┌─ Reading text

Environmentalists have called on the Bayelsa State Government to take urgent and immediate further action on the Bayelsa Oil and Environmental Commission report.
The report was presented to Governor Douye Diri of Bayelsa at the House of Lords on Tuesday in London.
The report titled, “An Environmental Genocide: Counting the Human Cost of Oil in Bayelsa, Nigeria,” captured more than 60 years of oil exploration and pollution in the oil-rich state.
The BSOEC, established in March 2019 by the former governor, Seriake Dickson, noted that abnormally high concentrations of toxic heavy metals were found in soil and waters in Bayelsa oil communities.
The report attributed the massive pollution to activities of oil and gas exploration and production by oil firms and recommended a remediation fund of N12bn dollars over a period of 12 years.
Executive Director, Health of Mother Earth Foundation, an environment-focused non-governmental organisation, Dr. Nninmo Bassey, urged the Bayelsa government to go beyond receiving the report.
The renowned rights activist noted that it was obvious that Bayelsa was highly polluted with high toxicity levels begging for remediation.
“The horrific degradation of the Niger Delta is undeniable, as it is open and in plain sight.
“Considering how slow the Federal Government has been in making a decision for an assessment of the entire Niger Delta environment, we must applaud the Bayelsa state government for establishing the Commission.
“Having the report is good, particularly for Bayelsa, because the state is arguably the most dastardly polluted in Nigeria. But having the report is one thing. The question is, after the report confirms the obvious, what will be the next steps?
“That is what we want to hear from the Bayelsa Government, from the Federal Government and from the polluting oil companies,” he said.
Similarly, another renowned environmentalist, Mr. Alagoa Morris, welcomed the report.
He observed that though Dickson came up with the setting up of the commission from a very “selfish” disposition, it was nice that a special investigation and report relating to oil industry-induced pollution was becoming a reality; specifically for Bayelsa.
“We are not too excited about it, because the UNEP report on Ogoni has informed Niger Deltans, Nigerians and the world about the negative impacts of crude oil on the environment, livelihood, health and well-being of the people.
“The situation is not expected to be much different, just that the case of Bayelsa would be on a higher scale as per the scope of pollution.
“While that of Ogoni is just about Shell, in Bayelsa we should be looking at the combined pollution caused by Shell, Agip, Chevron, Conoil, etc.
“This is more so, as in 2014, NOSDRA made public that Bayelsa was most polluted,” Morris said.
He explained that while much of the impacted areas in Ogoni were saltwater, it was like 50/50 for saltwater and freshwater environments in Bayelsa that have suffered many years of oil spills.
According to him, there are still so many impacted sites, which have never been cleaned and remediated or any attempt made.
“Taylor Creek, Kolo Creek, Ikebiri Creek, Apoi Creek, Ossiama Creek, Nun River, and Silver River are all freshwater flowing bodies of water that have been polluted by crude oil from Shell and Agip again and again.
“Incidentally, because of government’s neglect, communities settling along these rivers and creeks resort to them for drinking, bathing, washing clothes and kitchen utensils as well as for fermentation of cassava for “fufu.”
“So, our people would suffer much more health implications, as the water-soluble part of crude oil is even more dangerous.”
He, therefore, called for the effective cleanup and remediation of all impacted sites, just like UNEP recommended the cleanup in Ogoni, as well as compensation for pending cases of equipment failure incidents.
“It won’t be out of place to also have recommendations for our communities to be given portable water and better access to good health facilities, plus world-class laboratories in Bayelsa to enable easy testing of materials from impacted sites,” Morris added.

└─

**What the task asks**
In the article on the Bayelsa oil pollution report, who established the Bayelsa Oil and Environmental Commission, and when?

┌─ Data for review

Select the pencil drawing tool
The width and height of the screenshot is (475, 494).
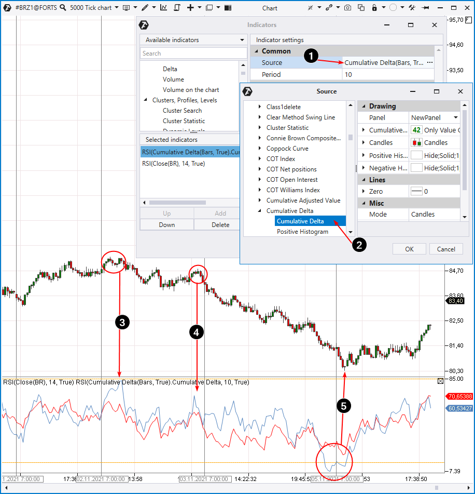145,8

└─
┌─ Data for review

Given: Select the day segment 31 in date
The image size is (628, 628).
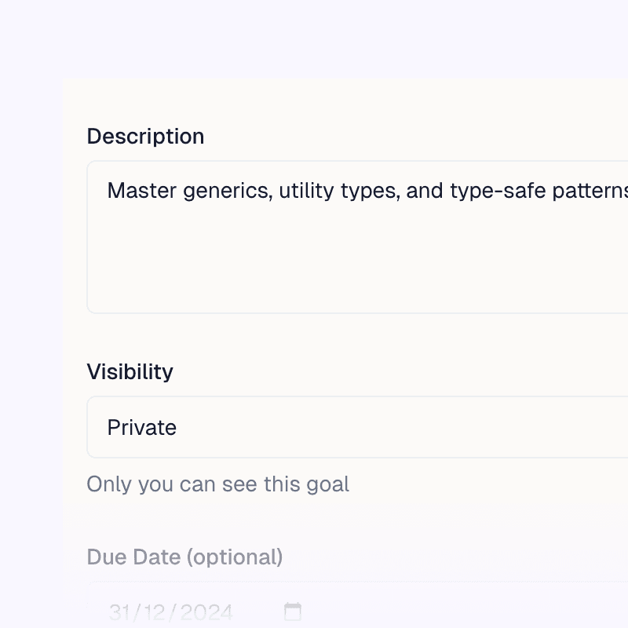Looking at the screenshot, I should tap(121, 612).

└─

**Exercise solution**
Former governor Seriake Dickson established it in March 2019.